Le Samedi 17 Mai 2008 à 07h28
La protection des données personnelles, un article constitutionnel ?
Le Président de la Commission nationale de l’informatique et des libertés (la CNIL) a milité hier pour que la protection des données personnelles soit un droit fondamental inscrit dans la Constitution.
Nous sommes soumis à un « double traçage » expliquait Alex Türk, président de la CNIL à l’occasion de la présentation du rapport annuel de cette dernière : « un traçage dans l'espace » avec le développement de la vidéosurveillance ou de la géocalisation, autant de méthodes qui mettent « en cause la liberté d’aller et venir » et un « traçage dans le temps » via notamment les moteurs de recherche et les réseaux sociaux. Ce dernier type de traçage « met en cause la liberté de pensée et d'expression ».
Avec ses consoeurs européennes, la CNIL recommande une baisse de 18 à 6 mois de la durée de conservations des données par les moteurs de recherche et les réseaux sociaux. Sur la question du « traçage dans l’espace », l’autorité indépendante rappelle dans son rapport qu’elle a obtenu en 2007 l’instauration aux côtés de la carte francilienne Navigo « traçable », d’une carte « anonyme ». Et, à l’heure actuelle, la CNIL est en discussion avec la société d’exploitation des Vélib’ et la Mairie de Paris au sujet de la durée de conservations des données des cyclistes.
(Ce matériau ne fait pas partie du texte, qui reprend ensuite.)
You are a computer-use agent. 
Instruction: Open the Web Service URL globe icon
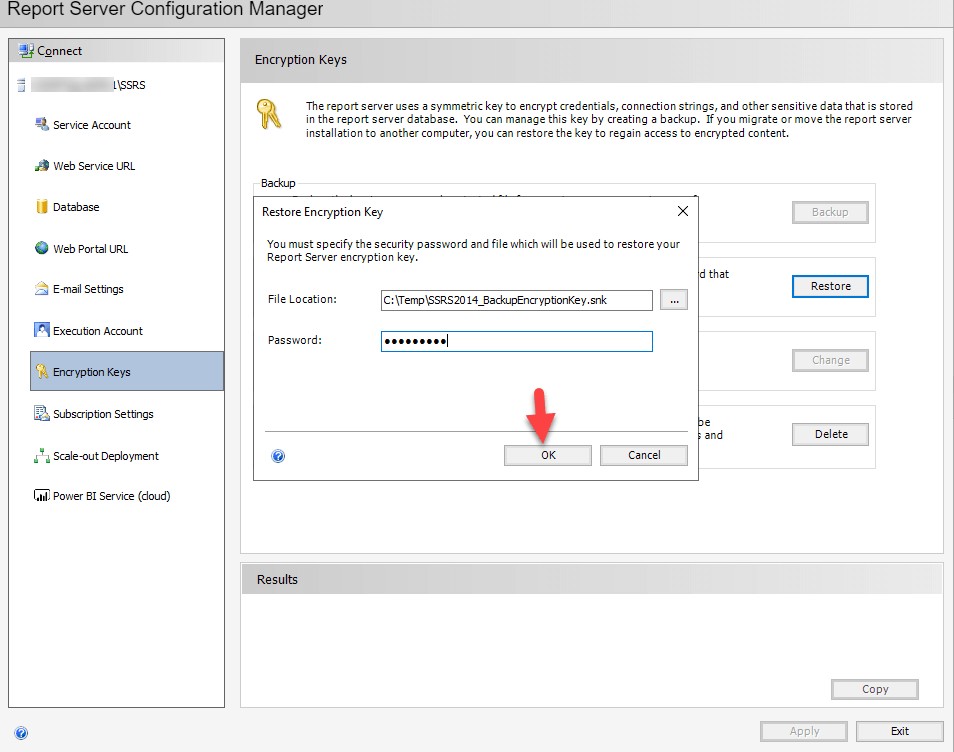click(x=42, y=166)
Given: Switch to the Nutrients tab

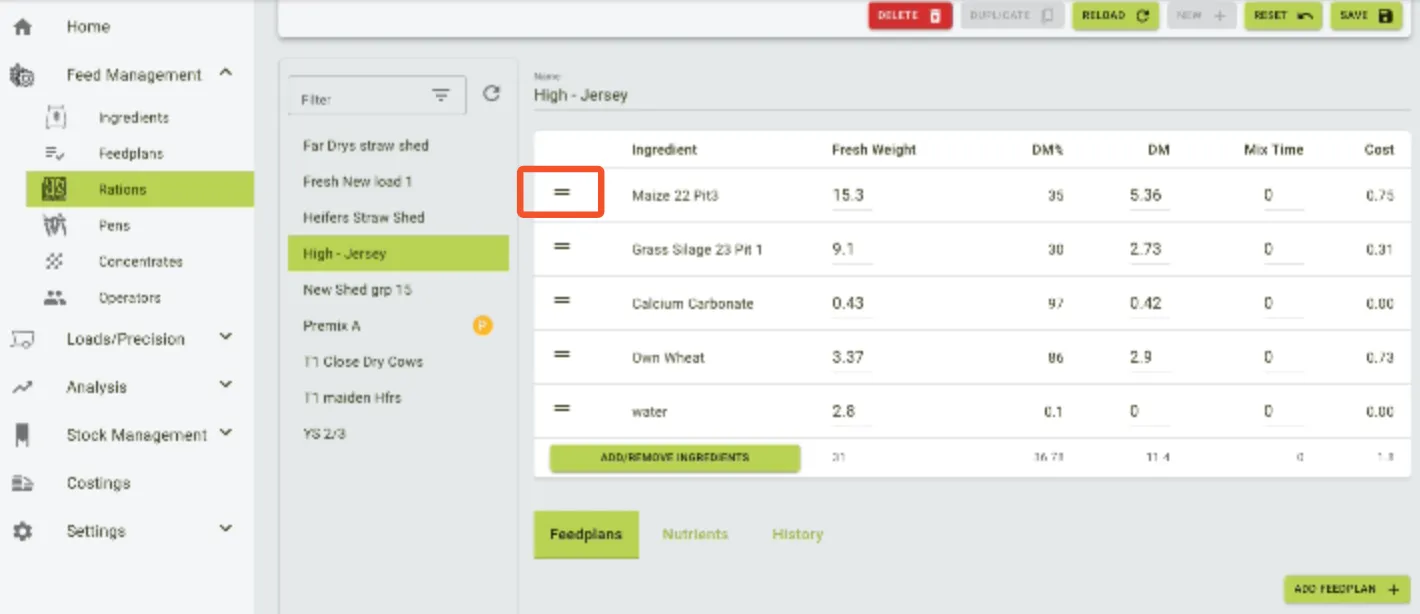Looking at the screenshot, I should coord(695,534).
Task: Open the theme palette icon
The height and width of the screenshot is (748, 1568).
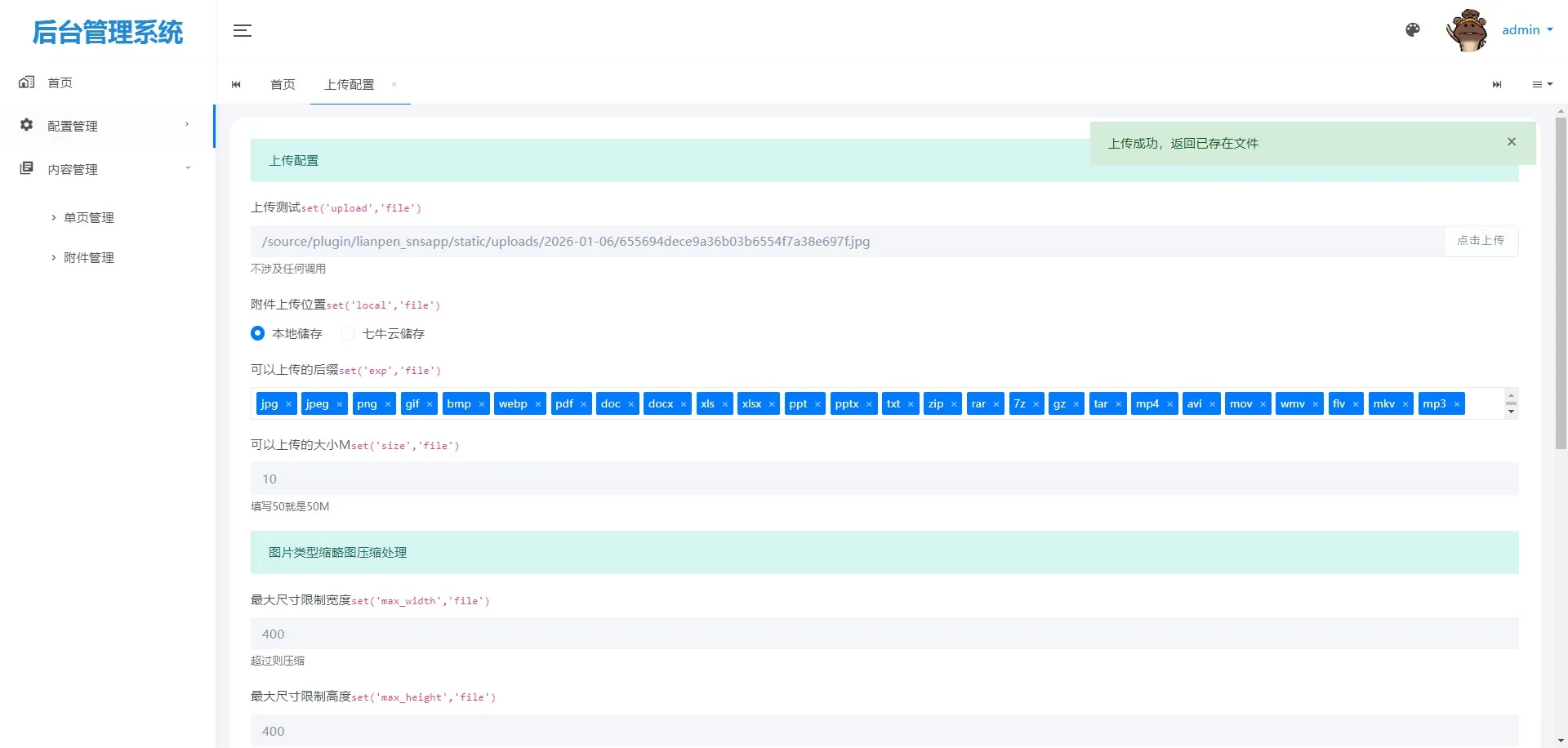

Autant de propositions qui seront entendues et porteuses de conséquences ? La Commission regrette que le gouvernement ait fait fi des réserves de ses experts sur le passeport biométrique. La CNIL s’inquiétait en effet de ce que les autorités ne recueillent les empreintes de huit doigts pour les passeports biométriques alors que la réglementation européenne ne prévoit le recueil que de deux empreintes.